L’impresa, in ogni caso, aveva deciso di fare la stessa cosa cui a quanto pare sta pensando anche don Franco Rapullino, parroco un tempo a Forcella oggi a Chiaia, che nell’intervista concessa ieri al Mattino, oltre a garantire di non aver notato alcuna differenza sostanziale nel passaggio dal centro storico al cosiddetto “salotto”, ha affermato di ritenere che la Siria o il Burkina Faso possano essere valide alternative alla sua permanenza a Napoli.
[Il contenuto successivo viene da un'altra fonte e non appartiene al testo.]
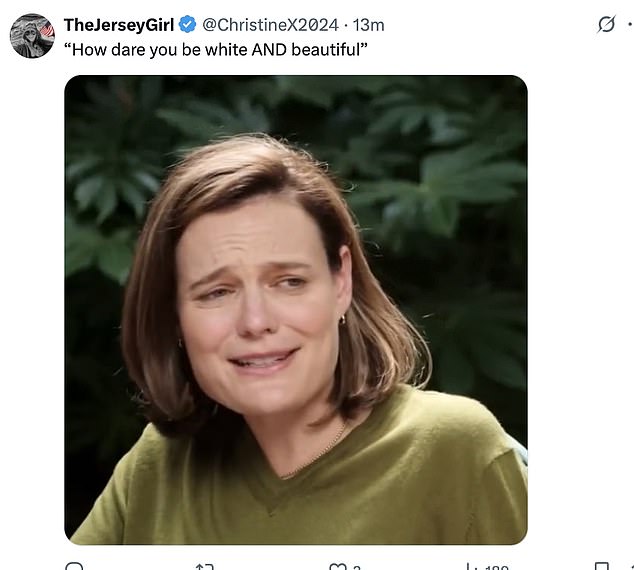
Task: Open view analytics bar-chart icon
Action: pyautogui.click(x=472, y=567)
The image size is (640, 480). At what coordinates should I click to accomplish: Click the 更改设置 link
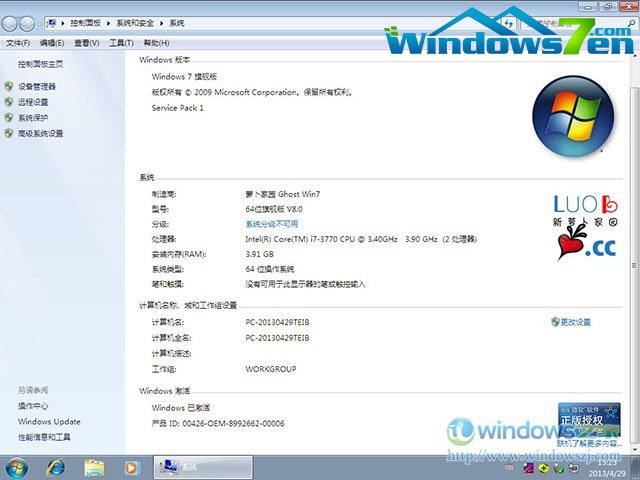point(575,322)
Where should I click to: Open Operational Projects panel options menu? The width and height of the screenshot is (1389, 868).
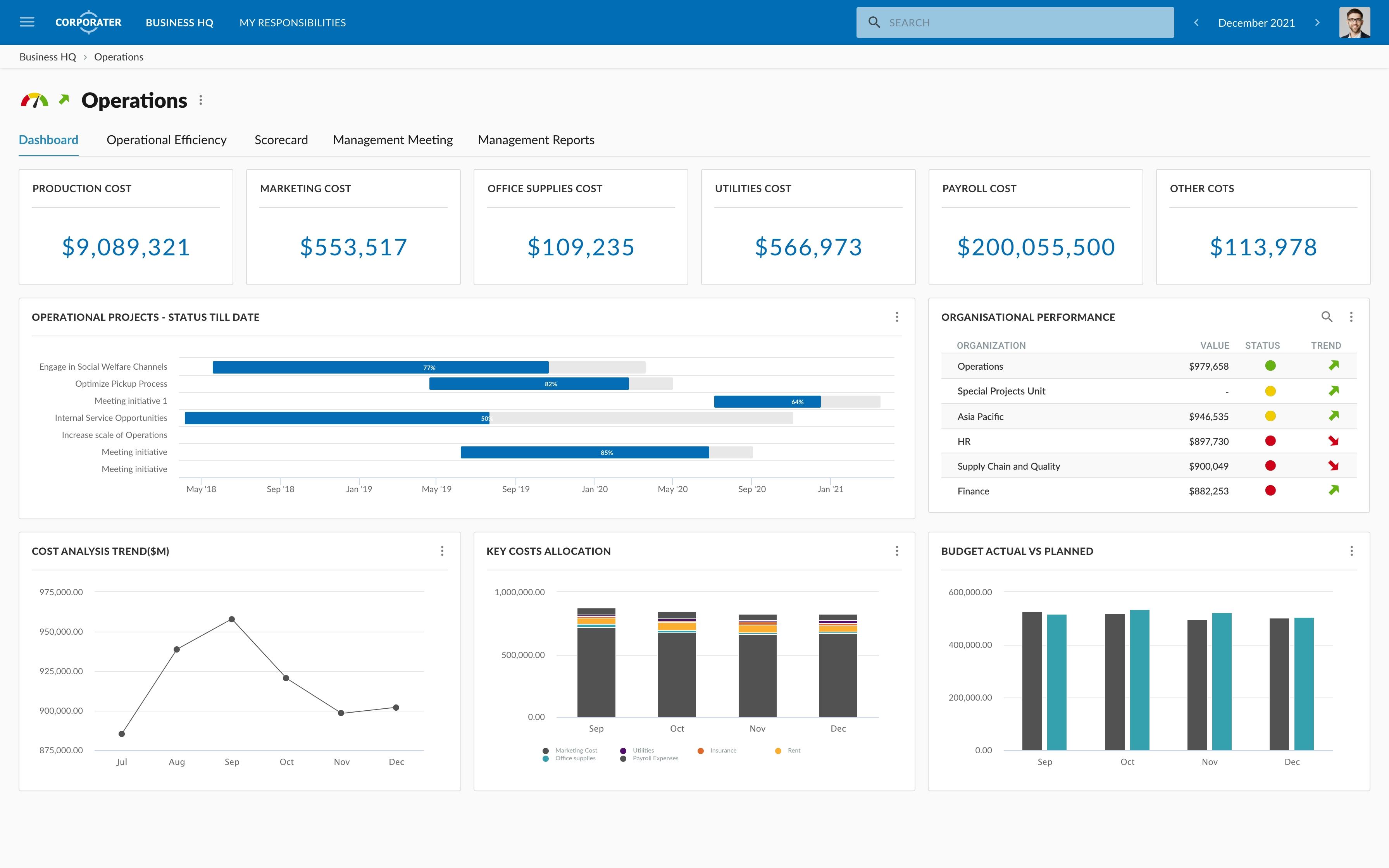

Ieri dunque è stato uno di quei giorni che - proprio come in una vecchia canzone di Ornella Vanoni - “ti prende la malinconia / che fino a sera non ti lascia più”. Non solo perché, esattamente come nei versi di quella canzone (in qualche modo sottoscritti da un uomo di chiesa), “la mia fede è troppo scossa ormai” anche se “prego e penso fra di me / proviamo anche con Dio, non si sa mai”. Ma soprattutto perché le due notizie di giornale che ho citato, che si aggiungono a una lunga serie di altre pessime notizie delle ultime settimane, sembrano dirci che Napoli è ormai perduta, che non ci si può più vivere né tanto meno lavorare, che non ne vale la pena, e che tutto quello che si continua a fare sono chiacchiere senza costrutto; e dunque sì, sarà pur vero che la nostra è una città da sempre fatta di luci e ombre, ma le luci residuali assomigliano sempre più a tremuli fuochi fatui, o agli effimeri bagliori dei fuochi d’artificio che qui, e solo qui, si sparano quasi ogni santa sera, e che, come si dice, inevitabilmente fanno la fine dei tracchi. 
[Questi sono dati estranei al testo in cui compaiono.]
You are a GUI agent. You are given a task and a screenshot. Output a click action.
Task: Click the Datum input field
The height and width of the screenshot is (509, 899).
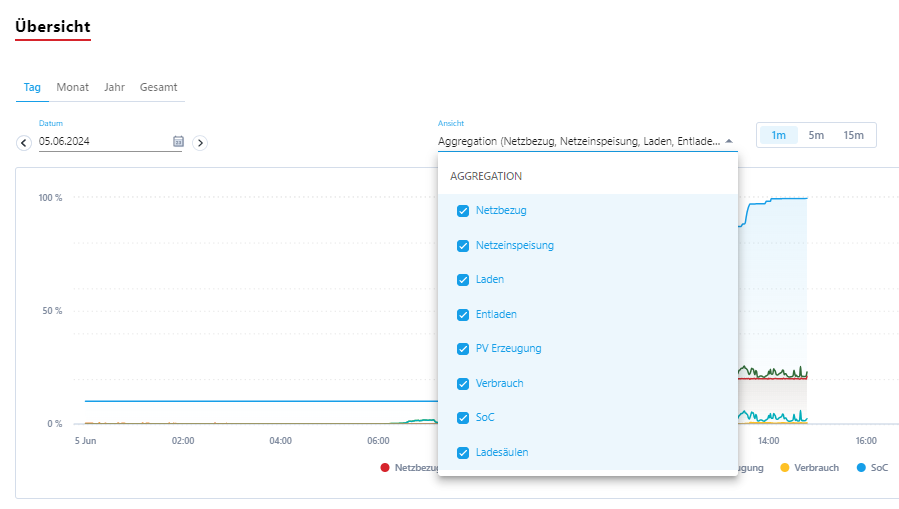click(100, 142)
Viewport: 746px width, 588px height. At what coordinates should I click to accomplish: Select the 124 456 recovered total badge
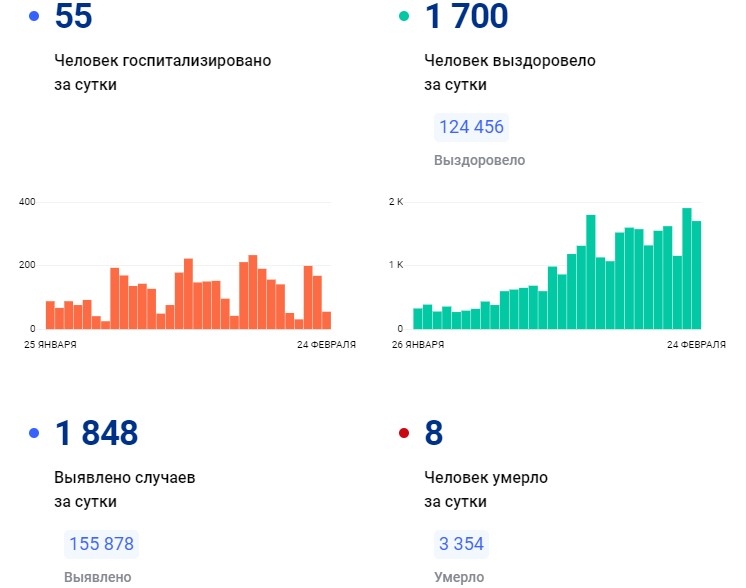click(x=471, y=128)
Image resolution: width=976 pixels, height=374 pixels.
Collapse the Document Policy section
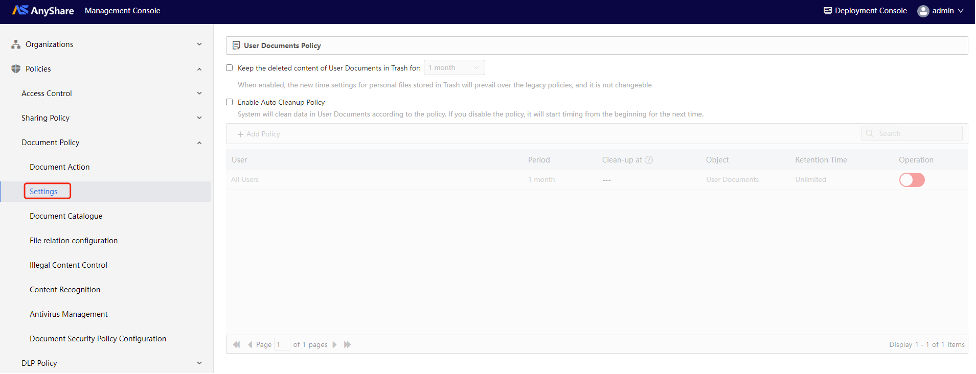click(x=106, y=143)
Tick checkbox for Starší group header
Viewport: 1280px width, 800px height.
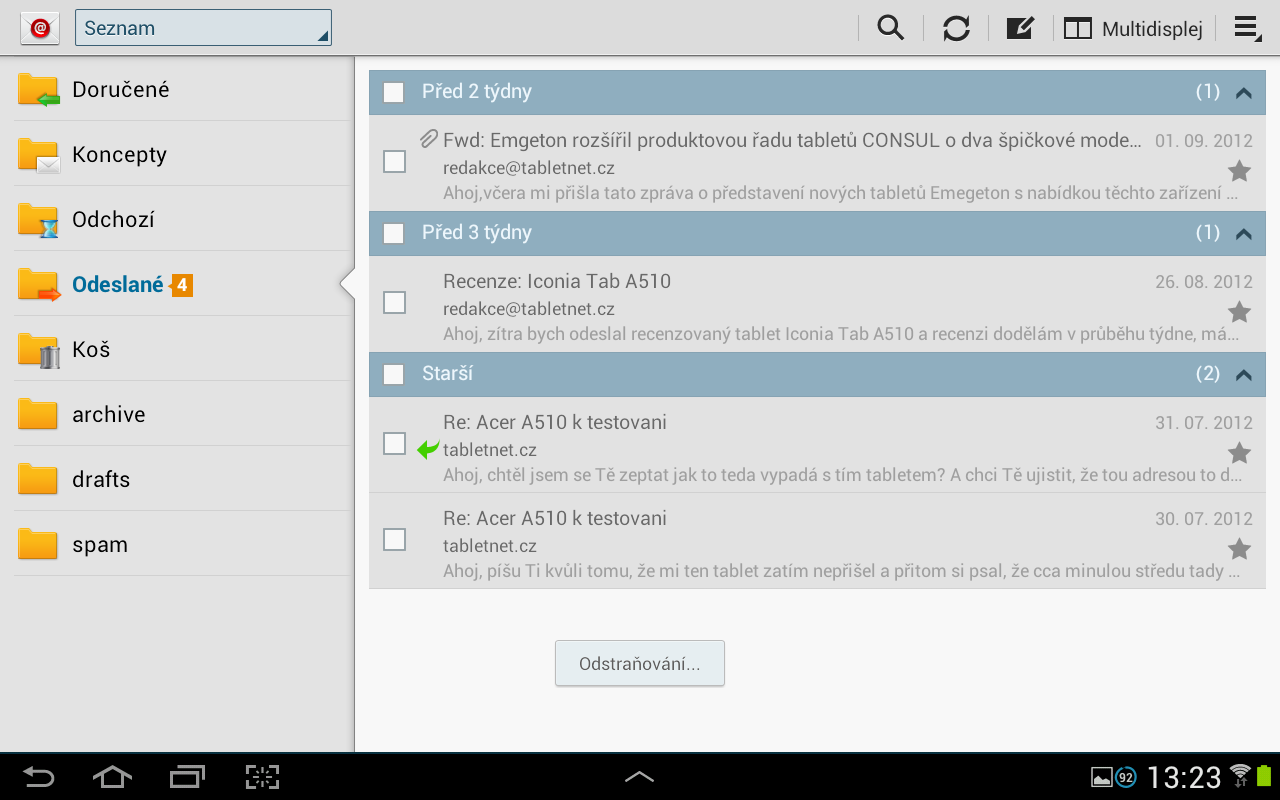pos(394,374)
Dunque, “non c’è niente di più triste / in giornate come queste / che ricordare la felicità / sapendo già che è inutile / ripetere chissà? Domani è un altro giorno, si vedrà”. E tiriamo avanti in attesa di qualcosa (un miracolo?) che, contro ogni evidenza, possa cambiare la situazione. Speriamo che venga presto arrestato il killer di piazza Nazionale. O che il ministero della Giustizia e quello dell’Interno si mettano d’accordo sul destino dei condannati in via definitiva i quali se ne stanno tuttavia felicemente a piede libero, e magari si godono la vita fra una capatina allo stadio e l’indisturbata pratica dei consueti malaffari. E che qualcuno si sbrighi a dire anche a loro che la pacchia è finita, e soprattutto si applichi in modo radicale affinché il controllo del territorio torni saldamente in mano alle forze dell’ordine, giacché anche la più banale distrazione finisce per essere un favore reso alla criminalità o all’illegalità che ne è la melliflua ambasciatrice: e questo è un fatto che ciascun napoletano può verificare di persona nella propria quotidianità al cospetto di lassismi di ogni genere. 
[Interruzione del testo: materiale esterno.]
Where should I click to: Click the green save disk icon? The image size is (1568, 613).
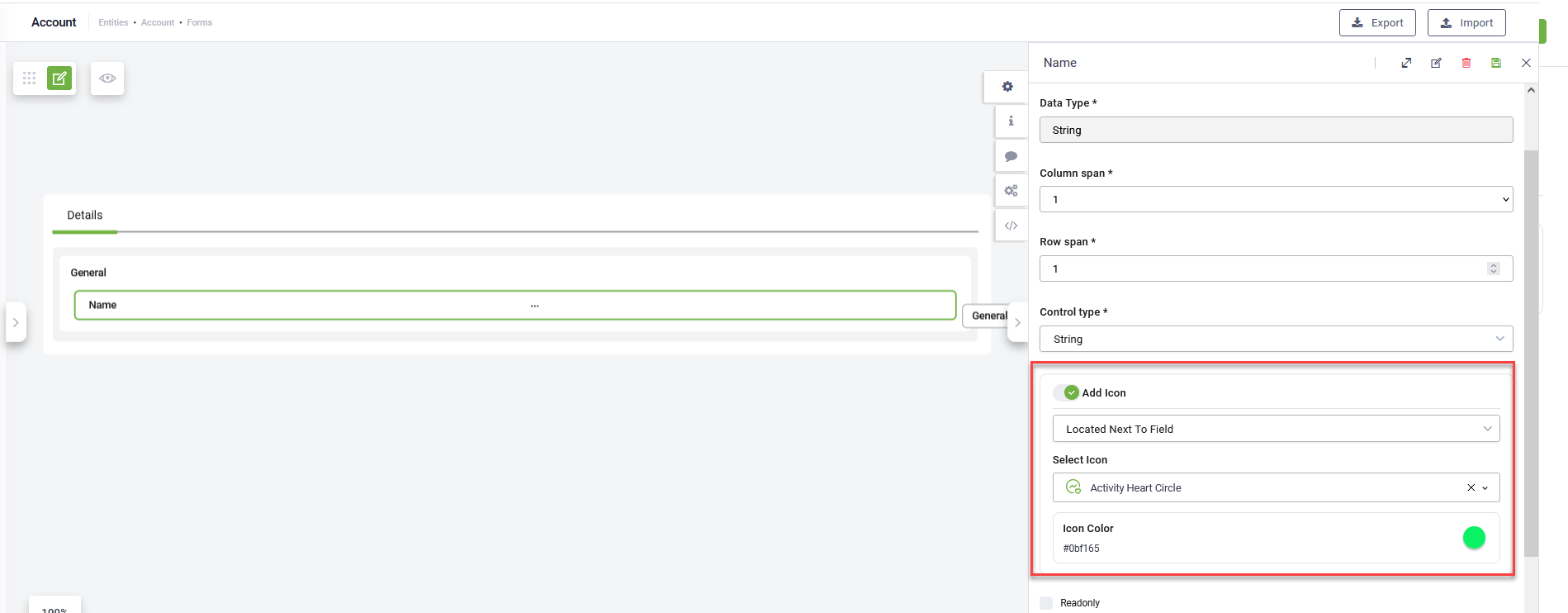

È infatti certo che “la camorra fa schifo” (come afferma il vicepremier Salvini) e che a Napoli siamo costretti ad assistere a “scene da medioevo” (come nota il procuratore nazionale antimafia Cafiero de Raho). Ma non basta dirlo. Bisogna dichiarare guerra allo schifo e aggiornare il calendario rimettendolo in linea con quello del mondo civile. A tal proposito ricordo che, piuttosto giustamente, il famoso portone di palazzo Serra di Cassano per il momento rimane ancora chiuso. Bisogna fare di tutto per riaprirlo. Perché da Napoli, non vorremmo proprio essere tentati di scappare.